Saturday, March 5, 2011

Big Star 4: Live

While Big Star wasn’t well known in their time, those that had experienced them firsthand generally agreed that their few live performances weren’t exactly stellar. But when the band became trendy in the early ‘90s, Rykodisc managed to pad their catalog with a live performance recorded by a Long Island radio station two months after Radio City was released, and after bass player Andy Hummel had quit.

Live presents the band, now reduced to a power trio with an unfamiliar bass player, plowing through two short sets of songs from their two albums, stopping halfway through for a quick interview and an acoustic set by Alex Chilton.
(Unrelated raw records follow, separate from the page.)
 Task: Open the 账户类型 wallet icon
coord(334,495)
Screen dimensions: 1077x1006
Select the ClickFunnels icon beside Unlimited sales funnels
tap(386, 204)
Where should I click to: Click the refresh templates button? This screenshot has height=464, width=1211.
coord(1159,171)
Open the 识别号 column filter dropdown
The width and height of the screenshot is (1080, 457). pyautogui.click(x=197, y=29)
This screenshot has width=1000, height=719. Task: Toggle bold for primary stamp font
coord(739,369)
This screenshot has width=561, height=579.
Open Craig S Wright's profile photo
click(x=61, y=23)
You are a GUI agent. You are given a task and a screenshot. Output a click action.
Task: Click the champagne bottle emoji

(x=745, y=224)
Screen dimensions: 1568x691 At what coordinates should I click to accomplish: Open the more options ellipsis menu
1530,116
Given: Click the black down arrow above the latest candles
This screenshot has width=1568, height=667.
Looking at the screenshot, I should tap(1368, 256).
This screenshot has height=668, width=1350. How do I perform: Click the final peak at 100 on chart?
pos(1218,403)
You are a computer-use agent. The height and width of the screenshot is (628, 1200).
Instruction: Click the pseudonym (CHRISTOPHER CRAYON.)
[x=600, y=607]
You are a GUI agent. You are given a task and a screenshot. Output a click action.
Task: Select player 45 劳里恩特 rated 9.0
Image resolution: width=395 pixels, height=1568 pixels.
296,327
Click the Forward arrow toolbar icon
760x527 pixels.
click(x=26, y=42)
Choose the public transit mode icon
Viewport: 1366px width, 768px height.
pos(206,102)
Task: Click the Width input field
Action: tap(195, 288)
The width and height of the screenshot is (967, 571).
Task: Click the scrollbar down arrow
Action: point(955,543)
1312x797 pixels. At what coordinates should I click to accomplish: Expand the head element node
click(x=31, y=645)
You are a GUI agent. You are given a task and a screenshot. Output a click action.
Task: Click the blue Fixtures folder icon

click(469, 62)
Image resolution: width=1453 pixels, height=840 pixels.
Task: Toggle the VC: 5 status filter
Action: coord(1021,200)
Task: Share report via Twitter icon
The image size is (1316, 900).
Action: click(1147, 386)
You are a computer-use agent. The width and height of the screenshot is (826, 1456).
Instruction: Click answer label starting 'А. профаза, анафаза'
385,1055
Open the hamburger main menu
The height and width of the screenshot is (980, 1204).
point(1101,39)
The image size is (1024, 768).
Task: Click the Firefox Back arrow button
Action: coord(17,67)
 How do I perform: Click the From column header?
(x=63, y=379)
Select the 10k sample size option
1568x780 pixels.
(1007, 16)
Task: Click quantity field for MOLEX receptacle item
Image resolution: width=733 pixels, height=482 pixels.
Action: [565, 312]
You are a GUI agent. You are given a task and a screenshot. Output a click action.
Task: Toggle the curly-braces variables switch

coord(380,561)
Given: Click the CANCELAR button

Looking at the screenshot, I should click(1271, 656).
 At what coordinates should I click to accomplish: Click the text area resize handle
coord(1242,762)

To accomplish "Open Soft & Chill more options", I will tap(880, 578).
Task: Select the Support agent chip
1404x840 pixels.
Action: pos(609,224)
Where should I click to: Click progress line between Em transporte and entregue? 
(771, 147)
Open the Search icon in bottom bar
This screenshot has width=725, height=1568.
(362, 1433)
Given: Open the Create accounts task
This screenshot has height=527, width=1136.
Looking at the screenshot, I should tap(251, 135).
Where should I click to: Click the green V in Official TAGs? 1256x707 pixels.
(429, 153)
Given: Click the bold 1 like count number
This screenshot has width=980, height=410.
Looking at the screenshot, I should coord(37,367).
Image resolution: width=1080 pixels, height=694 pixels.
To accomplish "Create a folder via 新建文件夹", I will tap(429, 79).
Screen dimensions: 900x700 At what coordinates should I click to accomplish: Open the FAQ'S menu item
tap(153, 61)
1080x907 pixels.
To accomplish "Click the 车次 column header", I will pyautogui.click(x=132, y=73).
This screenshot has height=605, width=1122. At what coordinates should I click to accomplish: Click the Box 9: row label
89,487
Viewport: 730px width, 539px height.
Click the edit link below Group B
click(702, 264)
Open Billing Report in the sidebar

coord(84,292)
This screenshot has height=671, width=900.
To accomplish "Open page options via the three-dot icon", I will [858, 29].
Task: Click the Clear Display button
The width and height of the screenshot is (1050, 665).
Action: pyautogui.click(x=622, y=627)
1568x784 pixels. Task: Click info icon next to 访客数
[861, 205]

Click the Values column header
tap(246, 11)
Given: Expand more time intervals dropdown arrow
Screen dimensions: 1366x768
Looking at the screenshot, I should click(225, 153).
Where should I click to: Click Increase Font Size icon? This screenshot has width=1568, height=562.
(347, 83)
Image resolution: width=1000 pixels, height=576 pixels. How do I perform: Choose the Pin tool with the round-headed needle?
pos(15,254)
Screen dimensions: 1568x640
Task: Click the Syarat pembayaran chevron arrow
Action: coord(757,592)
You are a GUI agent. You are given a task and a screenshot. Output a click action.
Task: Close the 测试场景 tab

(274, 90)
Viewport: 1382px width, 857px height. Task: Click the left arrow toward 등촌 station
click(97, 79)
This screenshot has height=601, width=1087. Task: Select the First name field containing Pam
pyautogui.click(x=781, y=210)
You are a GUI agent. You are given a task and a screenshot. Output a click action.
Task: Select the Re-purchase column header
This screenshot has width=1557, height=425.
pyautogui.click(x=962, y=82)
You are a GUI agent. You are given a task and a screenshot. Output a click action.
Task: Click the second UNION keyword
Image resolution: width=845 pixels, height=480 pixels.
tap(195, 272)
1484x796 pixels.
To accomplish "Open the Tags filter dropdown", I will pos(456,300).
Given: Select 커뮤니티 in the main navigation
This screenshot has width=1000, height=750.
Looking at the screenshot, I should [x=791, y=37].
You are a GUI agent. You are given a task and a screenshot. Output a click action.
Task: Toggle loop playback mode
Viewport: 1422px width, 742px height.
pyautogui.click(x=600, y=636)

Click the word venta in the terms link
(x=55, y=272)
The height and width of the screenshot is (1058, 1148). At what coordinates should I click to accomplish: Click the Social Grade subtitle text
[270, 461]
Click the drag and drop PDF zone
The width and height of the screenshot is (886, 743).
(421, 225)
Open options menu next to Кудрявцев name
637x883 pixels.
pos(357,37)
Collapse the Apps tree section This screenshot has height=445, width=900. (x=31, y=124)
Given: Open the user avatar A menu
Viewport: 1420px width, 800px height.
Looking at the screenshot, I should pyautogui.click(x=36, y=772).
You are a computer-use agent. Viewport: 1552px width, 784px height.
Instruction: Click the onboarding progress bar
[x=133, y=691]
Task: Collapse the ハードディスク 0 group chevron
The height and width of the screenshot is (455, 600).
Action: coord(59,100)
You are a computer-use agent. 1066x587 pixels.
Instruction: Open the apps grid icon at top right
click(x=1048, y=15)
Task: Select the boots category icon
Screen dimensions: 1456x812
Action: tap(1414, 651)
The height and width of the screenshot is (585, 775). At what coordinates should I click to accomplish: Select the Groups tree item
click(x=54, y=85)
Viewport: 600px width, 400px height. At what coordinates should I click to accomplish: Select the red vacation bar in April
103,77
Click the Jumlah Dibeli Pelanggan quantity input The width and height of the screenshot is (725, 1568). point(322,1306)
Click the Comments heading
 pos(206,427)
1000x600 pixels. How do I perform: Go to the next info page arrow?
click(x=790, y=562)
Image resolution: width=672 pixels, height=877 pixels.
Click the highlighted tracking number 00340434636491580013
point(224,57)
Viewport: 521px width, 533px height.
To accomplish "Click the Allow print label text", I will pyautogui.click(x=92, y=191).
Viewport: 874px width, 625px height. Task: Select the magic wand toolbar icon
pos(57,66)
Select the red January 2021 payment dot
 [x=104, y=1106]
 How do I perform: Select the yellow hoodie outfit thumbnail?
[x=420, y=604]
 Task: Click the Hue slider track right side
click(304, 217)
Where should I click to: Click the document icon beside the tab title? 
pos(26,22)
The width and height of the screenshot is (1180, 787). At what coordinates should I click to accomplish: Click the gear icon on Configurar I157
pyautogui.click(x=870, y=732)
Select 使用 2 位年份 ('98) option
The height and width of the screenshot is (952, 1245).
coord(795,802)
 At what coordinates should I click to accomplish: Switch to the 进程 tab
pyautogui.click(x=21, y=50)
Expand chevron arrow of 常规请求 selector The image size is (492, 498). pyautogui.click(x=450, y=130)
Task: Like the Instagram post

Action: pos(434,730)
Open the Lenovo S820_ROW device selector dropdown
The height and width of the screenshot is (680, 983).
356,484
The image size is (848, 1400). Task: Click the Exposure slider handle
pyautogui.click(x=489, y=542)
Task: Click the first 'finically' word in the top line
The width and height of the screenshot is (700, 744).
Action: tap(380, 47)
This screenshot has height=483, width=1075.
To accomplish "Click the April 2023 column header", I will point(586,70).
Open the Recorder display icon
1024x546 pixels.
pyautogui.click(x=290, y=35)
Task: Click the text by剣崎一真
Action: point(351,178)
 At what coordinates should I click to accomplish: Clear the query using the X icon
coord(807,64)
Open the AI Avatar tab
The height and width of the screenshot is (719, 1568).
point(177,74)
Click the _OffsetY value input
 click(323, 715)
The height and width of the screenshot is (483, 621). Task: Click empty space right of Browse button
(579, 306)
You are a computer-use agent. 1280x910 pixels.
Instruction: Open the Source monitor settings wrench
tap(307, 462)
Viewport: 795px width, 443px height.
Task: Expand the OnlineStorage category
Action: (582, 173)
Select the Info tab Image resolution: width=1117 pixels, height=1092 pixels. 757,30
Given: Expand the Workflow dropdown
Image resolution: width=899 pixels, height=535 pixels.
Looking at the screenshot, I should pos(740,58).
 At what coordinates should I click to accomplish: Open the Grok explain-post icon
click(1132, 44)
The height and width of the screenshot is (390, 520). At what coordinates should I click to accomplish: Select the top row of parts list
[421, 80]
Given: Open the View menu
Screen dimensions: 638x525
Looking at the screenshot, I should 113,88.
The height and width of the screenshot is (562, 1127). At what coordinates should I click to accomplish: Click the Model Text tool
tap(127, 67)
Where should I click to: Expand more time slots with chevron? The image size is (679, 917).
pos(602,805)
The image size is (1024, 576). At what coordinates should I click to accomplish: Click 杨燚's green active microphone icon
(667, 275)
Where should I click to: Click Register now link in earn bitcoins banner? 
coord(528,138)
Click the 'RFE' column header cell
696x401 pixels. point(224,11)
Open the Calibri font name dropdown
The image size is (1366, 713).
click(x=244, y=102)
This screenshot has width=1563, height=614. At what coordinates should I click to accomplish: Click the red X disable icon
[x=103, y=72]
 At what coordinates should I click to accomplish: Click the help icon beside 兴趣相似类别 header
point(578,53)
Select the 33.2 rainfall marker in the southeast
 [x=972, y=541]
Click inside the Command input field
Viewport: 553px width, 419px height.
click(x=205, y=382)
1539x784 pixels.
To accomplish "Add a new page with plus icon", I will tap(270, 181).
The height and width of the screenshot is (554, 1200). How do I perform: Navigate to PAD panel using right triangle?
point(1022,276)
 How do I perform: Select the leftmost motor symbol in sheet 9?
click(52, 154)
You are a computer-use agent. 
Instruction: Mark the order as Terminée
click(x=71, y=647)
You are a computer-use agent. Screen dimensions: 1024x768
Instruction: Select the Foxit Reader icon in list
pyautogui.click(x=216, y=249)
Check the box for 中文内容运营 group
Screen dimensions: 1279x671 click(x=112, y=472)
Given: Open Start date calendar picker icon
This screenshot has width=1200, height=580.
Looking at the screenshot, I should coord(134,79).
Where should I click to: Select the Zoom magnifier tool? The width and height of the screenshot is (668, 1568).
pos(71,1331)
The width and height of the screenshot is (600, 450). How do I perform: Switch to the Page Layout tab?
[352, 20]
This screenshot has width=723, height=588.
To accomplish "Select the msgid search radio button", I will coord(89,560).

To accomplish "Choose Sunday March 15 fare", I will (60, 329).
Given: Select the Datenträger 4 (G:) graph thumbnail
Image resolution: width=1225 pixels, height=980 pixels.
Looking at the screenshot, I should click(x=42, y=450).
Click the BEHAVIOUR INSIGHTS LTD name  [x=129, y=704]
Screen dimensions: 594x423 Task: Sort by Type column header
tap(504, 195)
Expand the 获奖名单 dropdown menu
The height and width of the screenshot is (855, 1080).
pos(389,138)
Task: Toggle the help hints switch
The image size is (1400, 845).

The fluctuating levels inherent in most radio studio performances can be distracting, making the band sound even shakier than they already are. Alex is still depending on the same Strat tone he used all over Radio City, but he does a good job of covering all the guitar parts while straining to hit some of Chris Bell’s high notes. His disdain for the record business is apparent in both his between-song comments and the interview, and he gives the most of himself in a cover of Loudon Wainwright III’s groupie anthem “Motel Blues”.

While not as essential as their studio albums, people clamoring for anything from Big Star were happy to ingest Live, as it was the only official record of the band (well, part of them, anyway) in concert. That would change.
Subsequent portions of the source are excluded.